Most everyone writes about drilling holes - the sizes and number of holes differ from poster to poster - but none mention plugging the by-pass hole. Guess there's too much work involved in doing that as the reason it isn't mentioned.
TPiS says BLOCK IT. They also recommend to drill different size holes defending on the season. Smaller for winter months and larger for the hot weather.
Also - sometimes helps to run the heater in case there is air trapped in there too.

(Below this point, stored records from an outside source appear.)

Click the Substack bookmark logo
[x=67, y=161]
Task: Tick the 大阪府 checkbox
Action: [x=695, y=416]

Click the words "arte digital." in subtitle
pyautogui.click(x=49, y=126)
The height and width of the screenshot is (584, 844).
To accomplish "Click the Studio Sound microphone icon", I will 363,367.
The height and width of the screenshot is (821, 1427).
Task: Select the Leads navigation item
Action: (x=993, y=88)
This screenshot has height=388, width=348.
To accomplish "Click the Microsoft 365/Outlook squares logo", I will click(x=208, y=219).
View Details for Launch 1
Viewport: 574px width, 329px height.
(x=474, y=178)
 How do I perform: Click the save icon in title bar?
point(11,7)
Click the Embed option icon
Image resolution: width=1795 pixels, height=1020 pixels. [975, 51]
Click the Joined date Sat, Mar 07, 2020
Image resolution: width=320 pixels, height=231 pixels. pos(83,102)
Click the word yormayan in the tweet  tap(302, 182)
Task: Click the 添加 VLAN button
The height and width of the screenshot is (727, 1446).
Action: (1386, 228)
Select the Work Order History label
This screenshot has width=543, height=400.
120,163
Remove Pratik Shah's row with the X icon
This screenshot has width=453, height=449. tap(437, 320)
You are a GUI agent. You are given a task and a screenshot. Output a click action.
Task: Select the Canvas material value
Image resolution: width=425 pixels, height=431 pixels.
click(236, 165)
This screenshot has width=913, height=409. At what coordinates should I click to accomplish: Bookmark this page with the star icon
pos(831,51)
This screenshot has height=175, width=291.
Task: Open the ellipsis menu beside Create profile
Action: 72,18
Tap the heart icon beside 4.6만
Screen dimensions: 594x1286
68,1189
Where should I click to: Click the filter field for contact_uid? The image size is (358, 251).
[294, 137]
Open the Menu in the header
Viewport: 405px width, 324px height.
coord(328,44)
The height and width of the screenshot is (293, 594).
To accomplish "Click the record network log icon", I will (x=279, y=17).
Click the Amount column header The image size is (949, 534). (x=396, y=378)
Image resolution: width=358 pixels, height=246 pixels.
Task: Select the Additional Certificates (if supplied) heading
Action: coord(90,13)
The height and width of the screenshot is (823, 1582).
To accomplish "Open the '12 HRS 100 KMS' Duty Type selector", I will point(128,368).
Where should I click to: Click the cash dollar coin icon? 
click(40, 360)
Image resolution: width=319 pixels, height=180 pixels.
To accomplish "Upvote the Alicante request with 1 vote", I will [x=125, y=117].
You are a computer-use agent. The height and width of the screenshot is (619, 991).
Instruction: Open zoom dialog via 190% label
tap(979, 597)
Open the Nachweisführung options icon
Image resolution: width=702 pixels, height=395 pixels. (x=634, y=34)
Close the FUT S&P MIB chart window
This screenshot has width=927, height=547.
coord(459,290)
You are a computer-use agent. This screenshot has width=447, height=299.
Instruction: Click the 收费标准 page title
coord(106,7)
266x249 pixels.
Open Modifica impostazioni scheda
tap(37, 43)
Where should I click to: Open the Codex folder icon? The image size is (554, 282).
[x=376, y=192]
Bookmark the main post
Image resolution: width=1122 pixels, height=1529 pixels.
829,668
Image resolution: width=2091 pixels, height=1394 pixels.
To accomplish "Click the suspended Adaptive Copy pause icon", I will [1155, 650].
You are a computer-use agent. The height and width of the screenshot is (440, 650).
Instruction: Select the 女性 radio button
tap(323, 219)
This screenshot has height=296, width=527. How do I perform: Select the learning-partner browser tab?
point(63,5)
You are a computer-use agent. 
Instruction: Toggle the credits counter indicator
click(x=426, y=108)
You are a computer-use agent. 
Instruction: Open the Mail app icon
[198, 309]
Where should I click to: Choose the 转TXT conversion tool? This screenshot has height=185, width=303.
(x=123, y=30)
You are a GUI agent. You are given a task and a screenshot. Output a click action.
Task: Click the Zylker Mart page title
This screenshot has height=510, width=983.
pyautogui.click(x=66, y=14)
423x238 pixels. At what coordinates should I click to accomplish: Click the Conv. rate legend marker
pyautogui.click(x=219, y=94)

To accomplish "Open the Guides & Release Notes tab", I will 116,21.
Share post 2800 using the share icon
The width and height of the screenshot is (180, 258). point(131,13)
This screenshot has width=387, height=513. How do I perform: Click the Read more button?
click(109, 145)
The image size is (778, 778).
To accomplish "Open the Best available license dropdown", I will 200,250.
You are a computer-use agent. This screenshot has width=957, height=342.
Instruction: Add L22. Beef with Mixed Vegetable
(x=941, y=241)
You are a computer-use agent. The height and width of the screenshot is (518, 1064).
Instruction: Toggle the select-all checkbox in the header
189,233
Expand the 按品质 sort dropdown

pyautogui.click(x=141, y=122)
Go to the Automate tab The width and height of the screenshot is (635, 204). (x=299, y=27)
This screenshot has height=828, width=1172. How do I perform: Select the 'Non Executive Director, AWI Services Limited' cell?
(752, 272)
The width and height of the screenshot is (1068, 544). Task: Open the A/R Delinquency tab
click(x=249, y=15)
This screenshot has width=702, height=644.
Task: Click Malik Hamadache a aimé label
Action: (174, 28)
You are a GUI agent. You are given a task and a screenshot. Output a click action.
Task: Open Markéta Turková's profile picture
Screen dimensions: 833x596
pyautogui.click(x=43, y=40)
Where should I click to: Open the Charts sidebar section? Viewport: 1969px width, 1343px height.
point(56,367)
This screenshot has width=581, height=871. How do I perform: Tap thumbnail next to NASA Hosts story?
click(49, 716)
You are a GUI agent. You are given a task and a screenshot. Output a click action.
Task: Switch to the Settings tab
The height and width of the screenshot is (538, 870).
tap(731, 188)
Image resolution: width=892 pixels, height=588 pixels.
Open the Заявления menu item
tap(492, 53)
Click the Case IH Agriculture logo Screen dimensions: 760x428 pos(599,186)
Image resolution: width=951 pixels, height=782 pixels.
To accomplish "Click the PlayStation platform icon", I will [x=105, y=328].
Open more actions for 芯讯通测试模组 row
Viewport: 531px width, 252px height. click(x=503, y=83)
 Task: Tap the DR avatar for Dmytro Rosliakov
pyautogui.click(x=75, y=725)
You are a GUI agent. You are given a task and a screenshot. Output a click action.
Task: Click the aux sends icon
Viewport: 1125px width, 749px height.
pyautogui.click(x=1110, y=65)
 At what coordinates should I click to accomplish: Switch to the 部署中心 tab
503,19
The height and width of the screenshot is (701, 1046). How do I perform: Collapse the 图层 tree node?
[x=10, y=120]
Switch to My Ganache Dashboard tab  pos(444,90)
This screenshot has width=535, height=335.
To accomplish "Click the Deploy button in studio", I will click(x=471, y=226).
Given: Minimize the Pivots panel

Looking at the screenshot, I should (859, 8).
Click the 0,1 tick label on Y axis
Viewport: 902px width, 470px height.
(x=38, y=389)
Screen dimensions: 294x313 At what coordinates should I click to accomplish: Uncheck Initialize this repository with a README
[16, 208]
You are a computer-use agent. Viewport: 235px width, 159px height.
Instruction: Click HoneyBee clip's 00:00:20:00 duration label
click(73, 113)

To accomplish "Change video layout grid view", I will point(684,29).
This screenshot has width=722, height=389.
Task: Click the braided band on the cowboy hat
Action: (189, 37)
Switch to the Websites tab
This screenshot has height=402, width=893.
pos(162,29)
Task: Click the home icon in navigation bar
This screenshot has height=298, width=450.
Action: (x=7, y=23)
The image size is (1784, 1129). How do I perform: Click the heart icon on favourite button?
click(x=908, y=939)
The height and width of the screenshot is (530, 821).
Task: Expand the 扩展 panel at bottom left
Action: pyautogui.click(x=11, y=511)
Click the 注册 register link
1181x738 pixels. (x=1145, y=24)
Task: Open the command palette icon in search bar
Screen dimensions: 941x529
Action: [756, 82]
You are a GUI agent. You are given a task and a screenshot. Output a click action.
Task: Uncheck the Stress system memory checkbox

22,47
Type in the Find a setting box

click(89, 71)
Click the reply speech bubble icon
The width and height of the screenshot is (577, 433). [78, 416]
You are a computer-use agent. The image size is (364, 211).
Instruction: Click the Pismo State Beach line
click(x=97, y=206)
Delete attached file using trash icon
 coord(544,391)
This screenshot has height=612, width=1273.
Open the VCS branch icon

The engine temp will keep spiking and then coming back down repeatedly until all the air is out of the system - you'll need to keep topping off the coolant until all the air is out..
Heater core has already been bypassed by previous owner and to the other posters, the upper radiator hose is cool to the touch, there is no pressure in the system and the lower hose is barely warm to the touch. one of my buddies says its either a blockage somewhere or possibly a messed up temeprature sensor sending unit
Last edited by TheRenegade; Oct 7, 2010 at 12:39 AM.
Heater core has already been bypassed by previous owner and to the other posters, the upper radiator hose is cool to the touch, there is no pressure in the system and the lower hose is barely warm to the touch. one of my buddies says its either a blockage somewhere or possibly a messed up temeprature sensor sending unit
It's possible that your temperature sensor is bad, but it also sounds like you've either got a stuck thermostat, or possibly no thermostat at all.
Since you have no pressure, then my guess would be no thermostat.
When I got my 87 I asked the PO if the heat worked and he said 'yes'.
Problem was, the heat only worked when I stepped on the gas and the engine temperature only rose to 140 max, according to the gauge.
Upper hose always ran cooler than the lower as well.
I went and bought a 180 deg thermostat and installed it. Temps went to 180 and the heat worked fine afterwords. Also both hoses were pretty hot to the touch.
I'd check to make sure you have a thermostat installed.